Which lines in the listing below contain the string "header"? Gather every such line, counting only case-sensitive matches.
━━━━━━
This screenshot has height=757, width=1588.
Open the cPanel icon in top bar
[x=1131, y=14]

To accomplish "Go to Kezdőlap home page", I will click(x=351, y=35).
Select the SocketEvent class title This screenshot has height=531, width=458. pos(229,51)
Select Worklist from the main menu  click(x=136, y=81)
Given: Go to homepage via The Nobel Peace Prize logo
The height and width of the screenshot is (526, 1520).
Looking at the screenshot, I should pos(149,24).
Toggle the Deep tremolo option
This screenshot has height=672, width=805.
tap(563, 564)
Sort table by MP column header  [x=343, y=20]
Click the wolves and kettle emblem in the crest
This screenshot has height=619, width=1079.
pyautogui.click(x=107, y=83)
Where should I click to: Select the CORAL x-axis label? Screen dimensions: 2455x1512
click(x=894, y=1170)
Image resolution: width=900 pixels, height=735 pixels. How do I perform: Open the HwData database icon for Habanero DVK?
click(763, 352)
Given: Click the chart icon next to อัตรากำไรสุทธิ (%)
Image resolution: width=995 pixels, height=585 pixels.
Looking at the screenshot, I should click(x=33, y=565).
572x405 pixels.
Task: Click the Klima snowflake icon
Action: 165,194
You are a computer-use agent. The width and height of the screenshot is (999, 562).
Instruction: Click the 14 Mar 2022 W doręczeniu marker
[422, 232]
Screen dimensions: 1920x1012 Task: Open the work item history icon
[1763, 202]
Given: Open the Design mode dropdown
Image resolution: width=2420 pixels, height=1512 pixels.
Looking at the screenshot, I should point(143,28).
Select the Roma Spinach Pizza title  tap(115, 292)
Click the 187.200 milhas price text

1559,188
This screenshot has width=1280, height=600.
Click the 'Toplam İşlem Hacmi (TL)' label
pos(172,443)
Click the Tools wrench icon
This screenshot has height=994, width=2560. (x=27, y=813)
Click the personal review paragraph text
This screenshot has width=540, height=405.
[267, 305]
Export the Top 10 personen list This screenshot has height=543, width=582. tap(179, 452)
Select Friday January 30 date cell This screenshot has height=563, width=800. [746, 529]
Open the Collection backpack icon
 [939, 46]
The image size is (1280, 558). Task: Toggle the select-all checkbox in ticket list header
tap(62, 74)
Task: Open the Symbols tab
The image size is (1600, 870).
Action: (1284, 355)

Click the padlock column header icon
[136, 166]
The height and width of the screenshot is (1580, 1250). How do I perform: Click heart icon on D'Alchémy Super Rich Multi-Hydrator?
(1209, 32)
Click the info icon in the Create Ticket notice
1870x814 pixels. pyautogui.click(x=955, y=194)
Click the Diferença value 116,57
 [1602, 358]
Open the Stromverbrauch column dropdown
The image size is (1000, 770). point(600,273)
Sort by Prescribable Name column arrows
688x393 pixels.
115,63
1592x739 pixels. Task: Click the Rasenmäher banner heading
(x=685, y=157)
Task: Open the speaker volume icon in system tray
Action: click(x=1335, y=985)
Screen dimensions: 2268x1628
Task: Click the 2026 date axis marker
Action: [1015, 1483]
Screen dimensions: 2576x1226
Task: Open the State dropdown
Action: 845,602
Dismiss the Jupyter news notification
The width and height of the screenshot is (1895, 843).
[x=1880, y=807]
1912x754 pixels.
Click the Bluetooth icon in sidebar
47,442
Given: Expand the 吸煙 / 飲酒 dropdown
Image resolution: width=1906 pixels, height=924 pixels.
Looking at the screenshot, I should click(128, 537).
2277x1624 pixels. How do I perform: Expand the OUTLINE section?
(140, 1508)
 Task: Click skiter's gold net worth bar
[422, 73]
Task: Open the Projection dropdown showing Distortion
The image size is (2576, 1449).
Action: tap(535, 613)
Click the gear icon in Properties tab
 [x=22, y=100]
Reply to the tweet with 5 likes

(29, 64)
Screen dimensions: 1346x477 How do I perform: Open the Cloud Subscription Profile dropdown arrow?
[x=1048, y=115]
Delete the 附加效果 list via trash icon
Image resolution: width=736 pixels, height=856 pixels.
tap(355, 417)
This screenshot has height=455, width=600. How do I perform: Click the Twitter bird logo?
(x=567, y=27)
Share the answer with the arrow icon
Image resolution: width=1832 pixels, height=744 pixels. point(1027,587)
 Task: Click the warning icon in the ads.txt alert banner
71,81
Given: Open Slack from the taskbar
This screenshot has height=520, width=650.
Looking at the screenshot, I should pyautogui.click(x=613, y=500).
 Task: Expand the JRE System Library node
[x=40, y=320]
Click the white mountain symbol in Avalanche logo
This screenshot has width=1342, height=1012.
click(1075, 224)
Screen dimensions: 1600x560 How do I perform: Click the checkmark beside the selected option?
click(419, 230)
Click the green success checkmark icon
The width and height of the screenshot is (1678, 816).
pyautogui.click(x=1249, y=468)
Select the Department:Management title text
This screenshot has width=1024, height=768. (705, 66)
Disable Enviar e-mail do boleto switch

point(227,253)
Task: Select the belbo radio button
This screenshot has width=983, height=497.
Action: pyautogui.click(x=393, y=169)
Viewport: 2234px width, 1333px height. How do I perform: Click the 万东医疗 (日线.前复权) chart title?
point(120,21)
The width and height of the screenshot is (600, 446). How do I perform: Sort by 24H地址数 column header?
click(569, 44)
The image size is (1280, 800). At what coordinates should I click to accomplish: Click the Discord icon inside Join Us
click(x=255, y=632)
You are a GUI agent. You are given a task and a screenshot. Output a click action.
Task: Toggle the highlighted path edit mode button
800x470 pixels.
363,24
━━━━━━
Task answer:
Sort table by MP column header  [x=343, y=20]
The image size is (1280, 558). Task: Toggle the select-all checkbox in ticket list header
Click the padlock column header icon
The width and height of the screenshot is (600, 446). How do I perform: Sort by 24H地址数 column header?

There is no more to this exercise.